During these vigils, when I was in a sense the "last man" in that most solitary place, its associations, historical and mythical, exercised a strange power over me. Here, because of its isolation, or remoteness, from Saxon England, because it is the very end of the land, "the westeste point of the land of Cornewalle," the ancient wild Spirit of the people remained longest unchanged, and retained much of its distinctive character down to within recent times. It was a Celtic people with an Iberian strain, even as in Wales and Ireland and Scotland. Now, either because of a different proportion of the dark aboriginal blood, or of the infusion of Scandinavian and other racial elements, or some other cause, these four Celtic families differ very widely, as we know; but we think, or at all events are accustomed to say, that they are an imaginative, a poetic people. Doubtless in Cornwall this spirit was always weakest, since it never succeeded in expressing itself in any permanent form; but albeit feeble it probably did exist, and in this very district, this end of all the land, it must have lingered longest. If this be so it is strange to think that it was perhaps finally extinguished by the Wesley brothers—one with the poetry of the Hebrews ever on his lips, the other with his own lyrical gift!

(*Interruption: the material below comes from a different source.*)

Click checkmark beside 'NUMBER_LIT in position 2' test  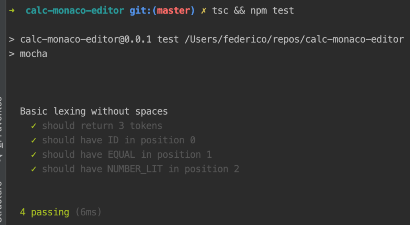tap(34, 169)
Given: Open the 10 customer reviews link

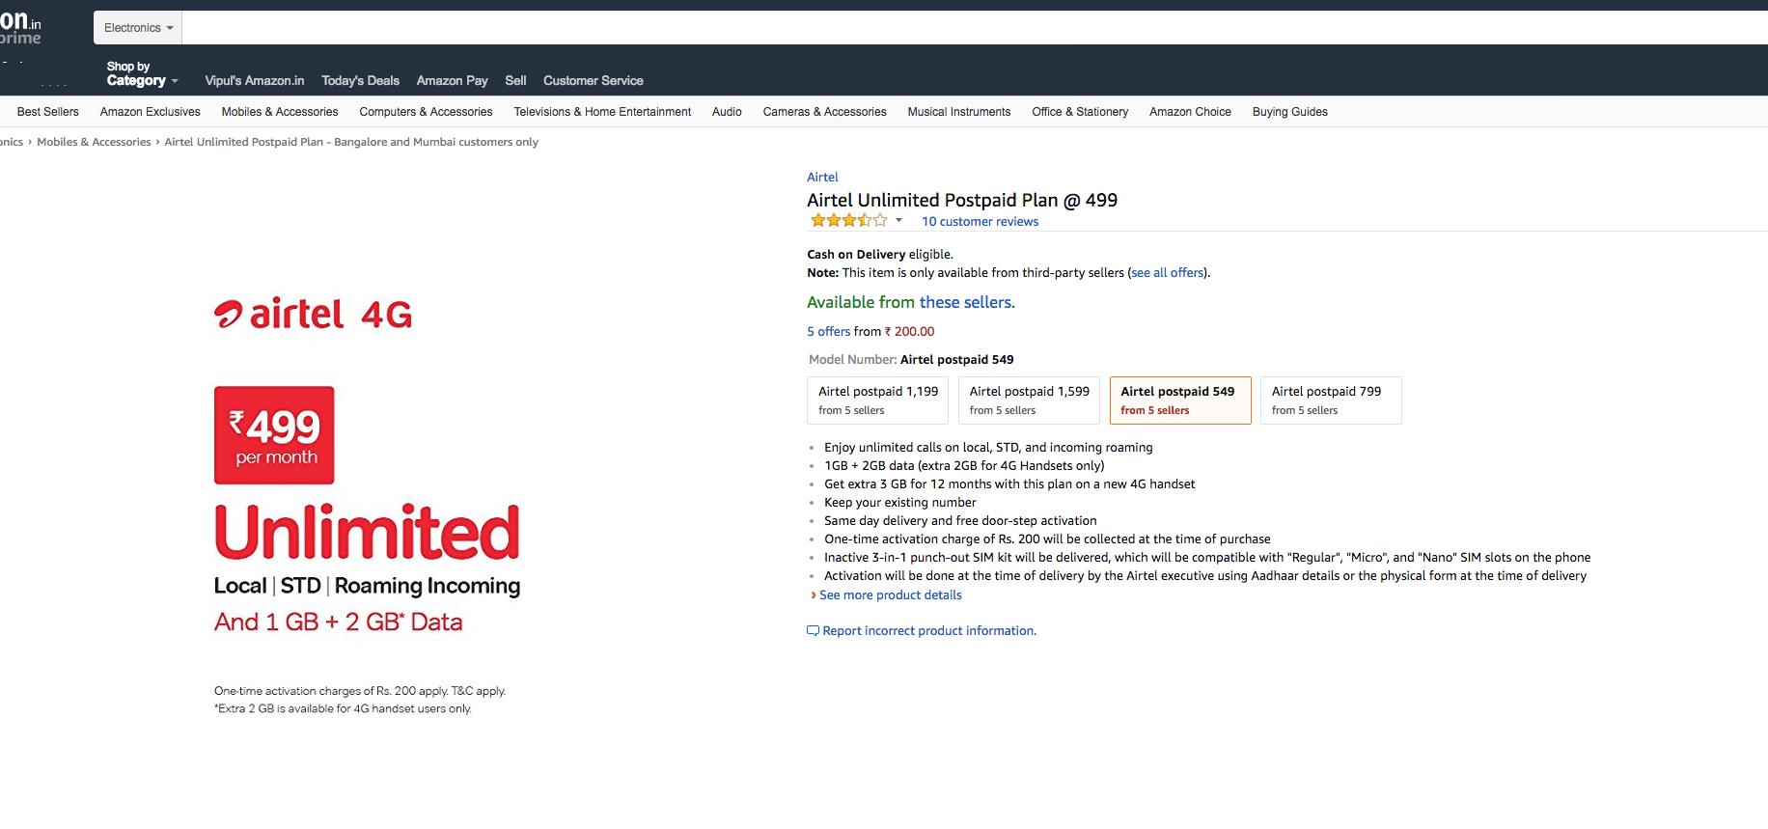Looking at the screenshot, I should 980,222.
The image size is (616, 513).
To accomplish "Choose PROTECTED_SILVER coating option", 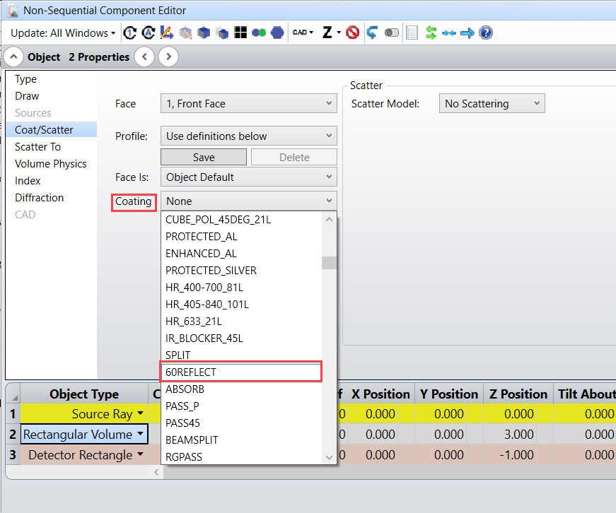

It may be said that in the middle of the eighteenth century the light must have been so feeble that it would have soon expired of itself if Methodism had not trampled out the last faint sparks; and it may also be said that the Cornish people did not lose much, seeing that this root had never flowered; that they had never sung and never said anything worth remembering; while on the other hand their gain was a substantial one, for though it imposed an ugly form of religion and ugly houses of worship, it changed them (so the Methodists say) from brutality and vice to what they are—a temperate, law-abiding people. But I shall have something more to say on this subject in a later chapter.

Here among the rocks by night I think less of these moral changes, and of other events within historical times, than of those which came before, of which we have no certain knowledge. We can only assume that in the successive invasions during the Bronze Age this was invariably the last place conquered and last refuge of a beaten fugitive people.

I recall here a strange phenomenon in wild-bird life occasionally witnessed in this district. Cornwall has a singularly mild and equable climate, but great frosts do at long intervals invade it and reach to the very extremity of the land: and when a cold wave, like that of the winter of 1906-7, travels west, the birds flying for life before it advance along the Cornish country until they come to a point beyond which they cannot go, for the affrighting ocean is before them and they are spent with hunger and cold. They come in a continuous stream, to congregate in tens of thousands, covering the cliffs and fields and stone hedges; and the villagers turn out with guns and nets and sticks and stones to get their fill of killing.

So in the dreadful past, whenever a wave of Celtic conquest swept west, the unhappy people were driven further and further from the Tamar along that tongue of land, their last refuge, but where there were no rivers and mountains to stay the pursuers, nor forests and marshes in which to hide, until they could go no further, for the salt sea was in front of them. They too, like the frost-afflicted birds, gathered in thousands and sat crowded in every headland and promontory and every stony hill summit, ever turning their worn dusty faces and glazed eyes to the east to watch for the coming of the foe—the strong, fiendish, broadfaced, blue-eyed men with metal weapons in their hands, spear and sword and battle-axe.

These are the people I think about on dark tempestuous evenings in this solitary place; Bolerium is haunted by the vast ghostly multitude.